Heatmap

In a previous post, we installed and tested the Spark job server, turning Spark into a REST API. We now want to actually do something with this component.

We will use the same BED file data that we have used previously, which contains information on transcription factors bindings on different chromosomes. The more binding sites have been registered, the more dense the colour is in the result on the right.

D3.js

I will not introduce D3.js at length here, as many people have done this before me and most probably in a much better way. For the sake of this post, I want to mention that D3 is a Javascript framework (and thus runs in the browser) that allows one to turn data into something visible. Visual is not necessarily graphical, but in many cases it will be.

The thing to know with D3 is, first that is uses existing web standards (DOM, CSS, …) and second that its way of dealing with data is not obvious but very powerful.

The Target

The aim of this exercise draws on the result of the previous post. We now want a heat map of the frequencies of Transcription Factor occurrences in the different chromosomes.

The implementation

I will not go into the details of the implementation, but just highlight a few points.

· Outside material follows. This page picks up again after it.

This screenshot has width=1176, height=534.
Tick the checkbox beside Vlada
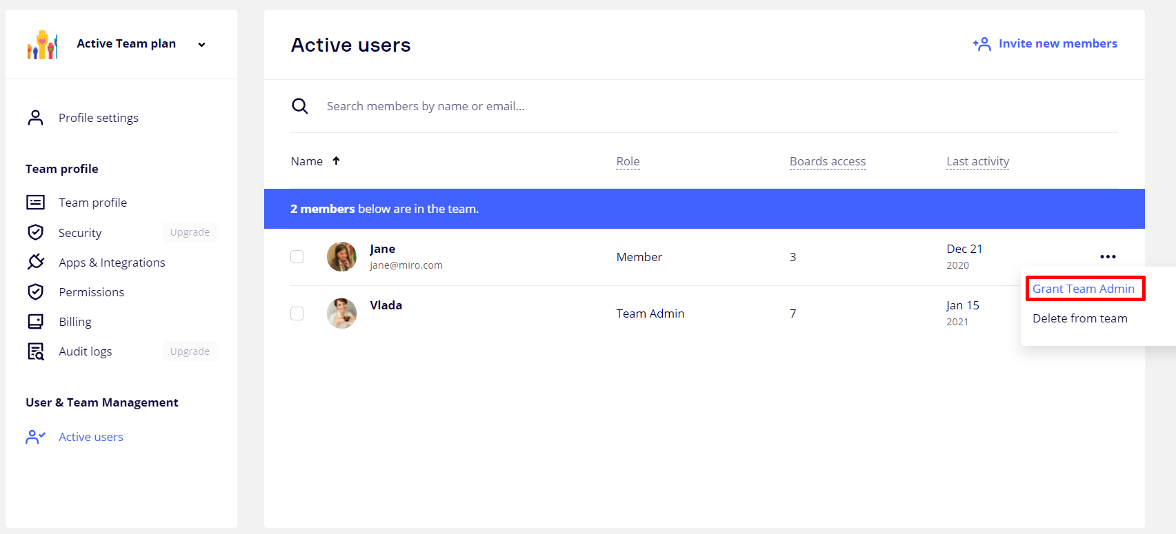[297, 314]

First, doing thePOST request to the Spark job server and reading the data can be done using a method that d3 provides:

var url = 'http://127.0.0.1:8090/jobs?appName=test&classPath=spark.jobserver.TransFactors&sync=true';

// Send a post request to the server, without options for the moment
d3.json(url,function(json) {
  dataset = json.result.sort(function(a,b){return b[2]-a[2];});
  // <... the handling of the data goes here ...>

}).send('POST');

From this point onwards, dataset contains the data that is returned from the Spark service. The content is in JSON format and remember from the earlier post, it contains two fields. The result field is the effective data.

Making the colors depend on the value in the cell can easily be done using D3 scales:

z_scale = d3.scale.linear().domain([0,max_z]).range(["white", "green"]);

and later, this scale can be used as a function:

entry.attr("fill",function(d){
  return z_scale(d[2]);
});

A very nice property of the way D3 deals with data can be seen in the latter code snippet. We provide a function to the attr method. This function will be called for every entry in the dataset, passing the current value as a parameter d. Also the index of the entry in the dataset can be passed as a parameter to the function.

Please note that this approach fits nicely with the rest of the architecture because we like to stick to a functional way of programming whenever possible.

The result

I do not claim to be a D3 expert, of a Javascript guru for that matter. Quite the contrary. We did prove, however, that a relatively simple visualisation can be built from data delivered by Spark with minimal effort. The result is shown above.

Extensions and todo’s are clear at this point: include the locustree in the architecture, interactive zooming and panning through the data, different datasets, etc.